--- Çıkarılan metin ---
ADD Çorum Şube Başkanı Uğur Demirer, Mustafa Kemal Atatürk’ün Ankara’ya gelişinin 103. yıldönümü nedeniyle bir açıklama yaparak, Ankara’nın başkent oluşu hakkında bilgiler verdi.

ADD Şube Başkanı Uğur Demirer’in konuyla ilgili basın açıklaması şu şekilde:

“Mustafa Kemal Paşa Kurtuluş Savaşını yönetmek üzere 103 yıl önce bugün Ankara’ya geldi.
Mondros Mütarekesi’ne, orduların terhis ve silahların işgalcilere teslim edilmesine şiddetle karşı çıkan, emrindeki birlikleri Toroslar’ın kuzeyine çekmeyi başaran Mustafa Kemal, Yıldırım Orduları Grup Komutanlığı’nın lağv edilmesi üzerine 13 Kasım 1918’de İstanbul’a dönmüş, boğazdaki İtilaf Devletleri donanmasını gördüğünde “geldikleri gibi giderler” demişti. Demişti demesine de, elbette kendiliklerinden gidecek değillerdi. Zorla gönderilmeleri gerekiyordu. O da bunu yapmak kararındaydı.

Emperyalist işgal altındaki İstanbul’ da milli mücadeleyi örgütlemek olanaksızdı. Ne yapılacaksa Anadolu’da yapılacaktı. Bu amaçla 6 aylık İstanbul görüşmelerinin ardından 19 Mayıs 1919’da Samsun’a çıkacak, önce Havza’ya, oradan Amasya’ya geçecek, amacını Amasya Genelgesi ile ilan edecek, tüm vali, komutan ve mutasarrıflara gönderdiği emirlerle elde kalan güçleri direnişe yöneltecek, halkla yaptığı görüşmelerle milletin azim ve kararını harekete geçirmeye çalışacak, bu çalışmaları nedeniyle padişah tarafından geri çağrılacak, kabul etmeyince görevden alınması üzerine askerlikten istifa edip “bir ferd-i mücahit” olarak kutlu yolculuğuna devam edecek, “Ya İstiklâl Ya Ölüm” şiarını karar altına aldırdığı Erzurum ve Sivas Kongreleri ile mücadelesinin hukuki meşruiyetini oluşturacak, Ankara’da bir ulusal meclis toplayacak ve o meclisten asla vazgeçmeyecekti.

NEDEN ANKARA?
Vahdettin ve hükümetinin işbirlikçi tutumlarını iyi bilen, teslimiyetçi politikalarını değerlendiren, emperyalist işgalcilerle birlikte nasıl engeller çıkaracaklarını, ne tür tuzaklar kuracaklarını şaşmaz bir isabetle öngören Mustafa Kemal, onların ulaşmasının güç ve fakat Anadolu’nun tam ortasında, ikmal yolları üzerinde, cephelere çok uzak olmayan stratejik bir mevki, özellikle de ilk günden itibaren Müftü Börekçizade Mehmet Rıfat Efendi (4 Nisan 1924’den vefat ettiği 5 Mart 1941 tarihine kadar Cumhuriyetin ilk Diyanet İşleri Başkanı) öncülüğünde Kuvayı Milliye’yi destekleyen bir kasaba olduğu için milli mücadelenin yönetim merkezi olarak Ankara’yı seçmişti.
---
Atatürk’ün Ankara’ya gelişiyle ilgili metinde "ADD Şube Başkanı" ile başlayıp "bugün Ankara’ya geldi." ile biten kısmı, "basın açıklaması" yerine "yazılı açıklaması" koyarak düzenleyip yeniden yazın.
--- Sağlanan kayıtlar ---
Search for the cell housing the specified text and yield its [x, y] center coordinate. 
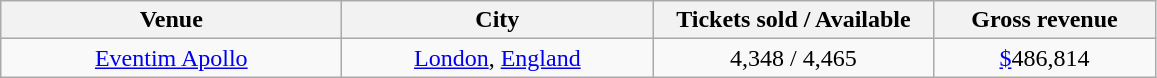
4,348 / 4,465 [794, 58]
Tickets sold / Available [794, 20]
Venue [172, 20]
City [498, 20]
Gross revenue [1044, 20]
Eventim Apollo [172, 58]
London, England [498, 58]
$486,814 [1044, 58]
Provide the (X, Y) coordinate of the cell's center where the given text is located.  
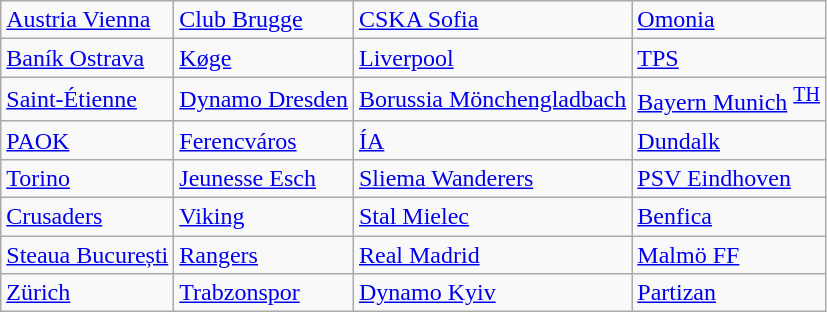
Malmö FF (729, 255)
Trabzonspor (264, 293)
Zürich (88, 293)
ÍA (492, 140)
Liverpool (492, 58)
Jeunesse Esch (264, 178)
Crusaders (88, 217)
Benfica (729, 217)
PSV Eindhoven (729, 178)
Austria Vienna (88, 20)
Køge (264, 58)
PAOK (88, 140)
Ferencváros (264, 140)
Sliema Wanderers (492, 178)
Stal Mielec (492, 217)
Omonia (729, 20)
Real Madrid (492, 255)
Dynamo Kyiv (492, 293)
Rangers (264, 255)
Bayern Munich TH (729, 100)
Torino (88, 178)
Dundalk (729, 140)
Partizan (729, 293)
Borussia Mönchengladbach (492, 100)
TPS (729, 58)
Club Brugge (264, 20)
Dynamo Dresden (264, 100)
Viking (264, 217)
Steaua București (88, 255)
Saint-Étienne (88, 100)
CSKA Sofia (492, 20)
Baník Ostrava (88, 58)
Scan for the cell matching the given text and deliver its [x, y] coordinate at center. 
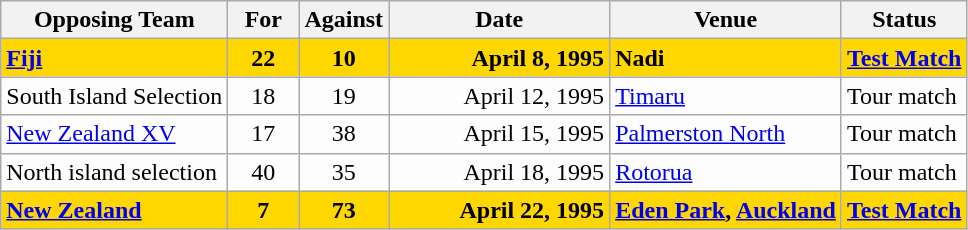
10 [344, 58]
40 [264, 172]
Venue [726, 20]
7 [264, 210]
April 15, 1995 [500, 134]
April 8, 1995 [500, 58]
North island selection [114, 172]
For [264, 20]
17 [264, 134]
18 [264, 96]
Timaru [726, 96]
Fiji [114, 58]
South Island Selection [114, 96]
Nadi [726, 58]
April 12, 1995 [500, 96]
73 [344, 210]
New Zealand XV [114, 134]
35 [344, 172]
Opposing Team [114, 20]
April 18, 1995 [500, 172]
Eden Park, Auckland [726, 210]
Status [904, 20]
22 [264, 58]
38 [344, 134]
April 22, 1995 [500, 210]
Date [500, 20]
New Zealand [114, 210]
19 [344, 96]
Rotorua [726, 172]
Against [344, 20]
Palmerston North [726, 134]
Return [X, Y] of the center of cell containing provided text 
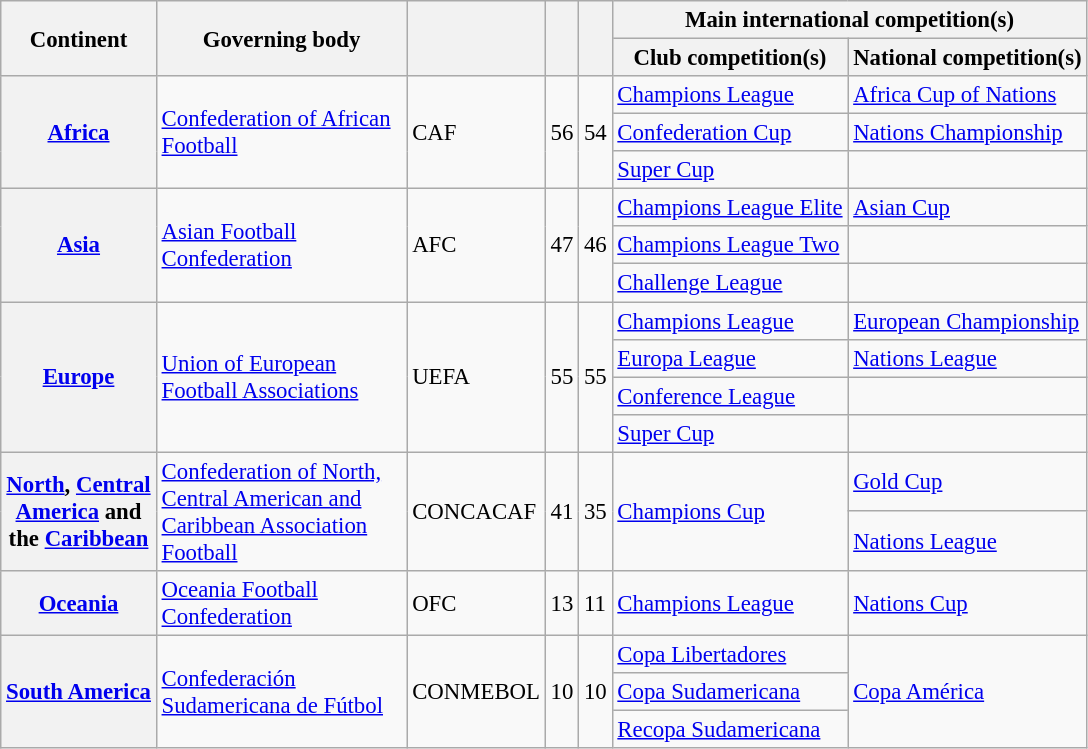
European Championship [968, 321]
Champions League Elite [730, 208]
Asian Cup [968, 208]
Nations Cup [968, 604]
Union of European Football Associations [282, 377]
Continent [79, 38]
Gold Cup [968, 482]
Main international competition(s) [850, 20]
Confederation Cup [730, 133]
UEFA [476, 377]
Oceania [79, 604]
11 [596, 604]
National competition(s) [968, 58]
OFC [476, 604]
CAF [476, 132]
Africa [79, 132]
Oceania Football Confederation [282, 604]
54 [596, 132]
Copa América [968, 692]
Governing body [282, 38]
46 [596, 246]
47 [562, 246]
Europe [79, 377]
Recopa Sudamericana [730, 729]
Champions League Two [730, 245]
56 [562, 132]
Nations Championship [968, 133]
Conference League [730, 396]
CONCACAF [476, 512]
Club competition(s) [730, 58]
Confederación Sudamericana de Fútbol [282, 692]
Confederation of African Football [282, 132]
North, CentralAmerica andthe Caribbean [79, 512]
Asian Football Confederation [282, 246]
35 [596, 512]
South America [79, 692]
Copa Sudamericana [730, 692]
Asia [79, 246]
41 [562, 512]
Confederation of North, Central American and Caribbean Association Football [282, 512]
CONMEBOL [476, 692]
Europa League [730, 358]
Challenge League [730, 283]
13 [562, 604]
AFC [476, 246]
Champions Cup [730, 512]
Africa Cup of Nations [968, 95]
Copa Libertadores [730, 654]
Extract the (x, y) coordinate from the center of the cell holding the provided text.  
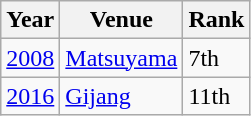
2016 (30, 96)
Gijang (122, 96)
Venue (122, 20)
Rank (216, 20)
Matsuyama (122, 58)
2008 (30, 58)
11th (216, 96)
7th (216, 58)
Year (30, 20)
Return the [X, Y] coordinate for the center point of the cell that contains the specified text.  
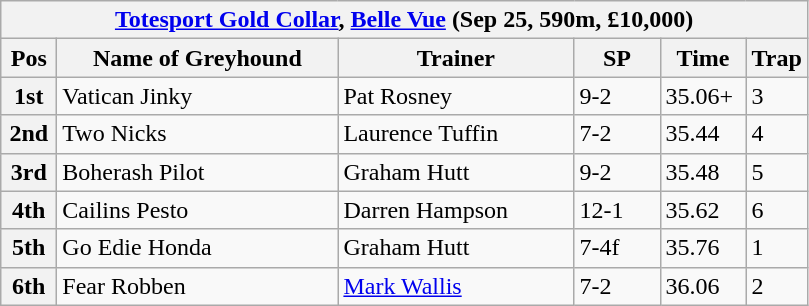
1st [29, 96]
Two Nicks [198, 134]
Time [703, 58]
Vatican Jinky [198, 96]
Cailins Pesto [198, 210]
3 [776, 96]
36.06 [703, 286]
2nd [29, 134]
Mark Wallis [456, 286]
35.48 [703, 172]
Go Edie Honda [198, 248]
Totesport Gold Collar, Belle Vue (Sep 25, 590m, £10,000) [404, 20]
Boherash Pilot [198, 172]
1 [776, 248]
SP [617, 58]
3rd [29, 172]
Fear Robben [198, 286]
12-1 [617, 210]
Name of Greyhound [198, 58]
Pat Rosney [456, 96]
Darren Hampson [456, 210]
35.44 [703, 134]
Pos [29, 58]
35.06+ [703, 96]
Laurence Tuffin [456, 134]
6th [29, 286]
7-4f [617, 248]
Trap [776, 58]
5 [776, 172]
35.76 [703, 248]
35.62 [703, 210]
6 [776, 210]
4 [776, 134]
4th [29, 210]
Trainer [456, 58]
5th [29, 248]
2 [776, 286]
Search for the cell housing the specified text and yield its [x, y] center coordinate. 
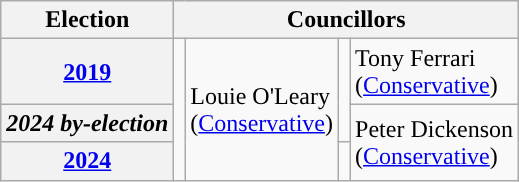
2024 [88, 161]
Election [88, 20]
Tony Ferrari(Conservative) [434, 72]
2019 [88, 72]
2024 by-election [88, 123]
Peter Dickenson(Conservative) [434, 142]
Louie O'Leary(Conservative) [262, 110]
Councillors [346, 20]
Detect which cell encompasses the target text, then output its (X, Y) center coordinate. 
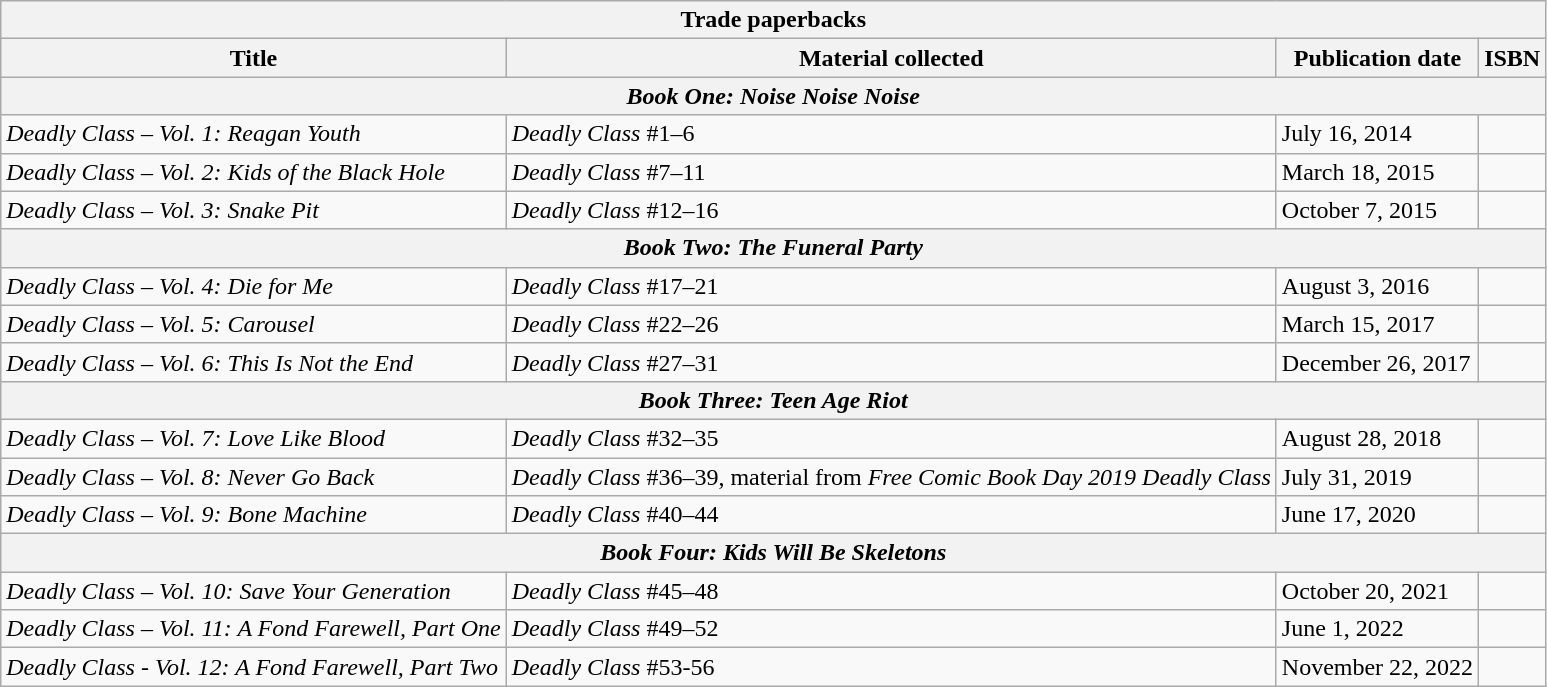
Deadly Class – Vol. 7: Love Like Blood (254, 438)
Deadly Class #17–21 (891, 286)
Deadly Class #49–52 (891, 629)
Deadly Class #53-56 (891, 667)
Trade paperbacks (774, 20)
November 22, 2022 (1377, 667)
Deadly Class #22–26 (891, 324)
Deadly Class #7–11 (891, 172)
July 16, 2014 (1377, 134)
Deadly Class #12–16 (891, 210)
Deadly Class – Vol. 4: Die for Me (254, 286)
Book Four: Kids Will Be Skeletons (774, 553)
Deadly Class – Vol. 8: Never Go Back (254, 477)
Deadly Class #27–31 (891, 362)
June 1, 2022 (1377, 629)
Deadly Class #36–39, material from Free Comic Book Day 2019 Deadly Class (891, 477)
Deadly Class – Vol. 5: Carousel (254, 324)
October 20, 2021 (1377, 591)
Book One: Noise Noise Noise (774, 96)
August 28, 2018 (1377, 438)
Publication date (1377, 58)
August 3, 2016 (1377, 286)
Deadly Class – Vol. 9: Bone Machine (254, 515)
Deadly Class – Vol. 1: Reagan Youth (254, 134)
Deadly Class #1–6 (891, 134)
Material collected (891, 58)
Deadly Class – Vol. 3: Snake Pit (254, 210)
Deadly Class - Vol. 12: A Fond Farewell, Part Two (254, 667)
October 7, 2015 (1377, 210)
Book Three: Teen Age Riot (774, 400)
July 31, 2019 (1377, 477)
December 26, 2017 (1377, 362)
June 17, 2020 (1377, 515)
March 15, 2017 (1377, 324)
Deadly Class #40–44 (891, 515)
Title (254, 58)
Deadly Class – Vol. 10: Save Your Generation (254, 591)
March 18, 2015 (1377, 172)
Deadly Class – Vol. 11: A Fond Farewell, Part One (254, 629)
Deadly Class – Vol. 6: This Is Not the End (254, 362)
Deadly Class #32–35 (891, 438)
ISBN (1512, 58)
Book Two: The Funeral Party (774, 248)
Deadly Class – Vol. 2: Kids of the Black Hole (254, 172)
Deadly Class #45–48 (891, 591)
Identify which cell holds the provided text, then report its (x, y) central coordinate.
---
=== Çözülmüş alıştırma ===
ADD Şube Başkanı Uğur Demirer’in konuyla ilgili yazılı açıklaması şu şekilde:

“Mustafa Kemal Paşa Kurtuluş Savaşını yönetmek üzere 103 yıl önce bugün Ankara’ya geldi.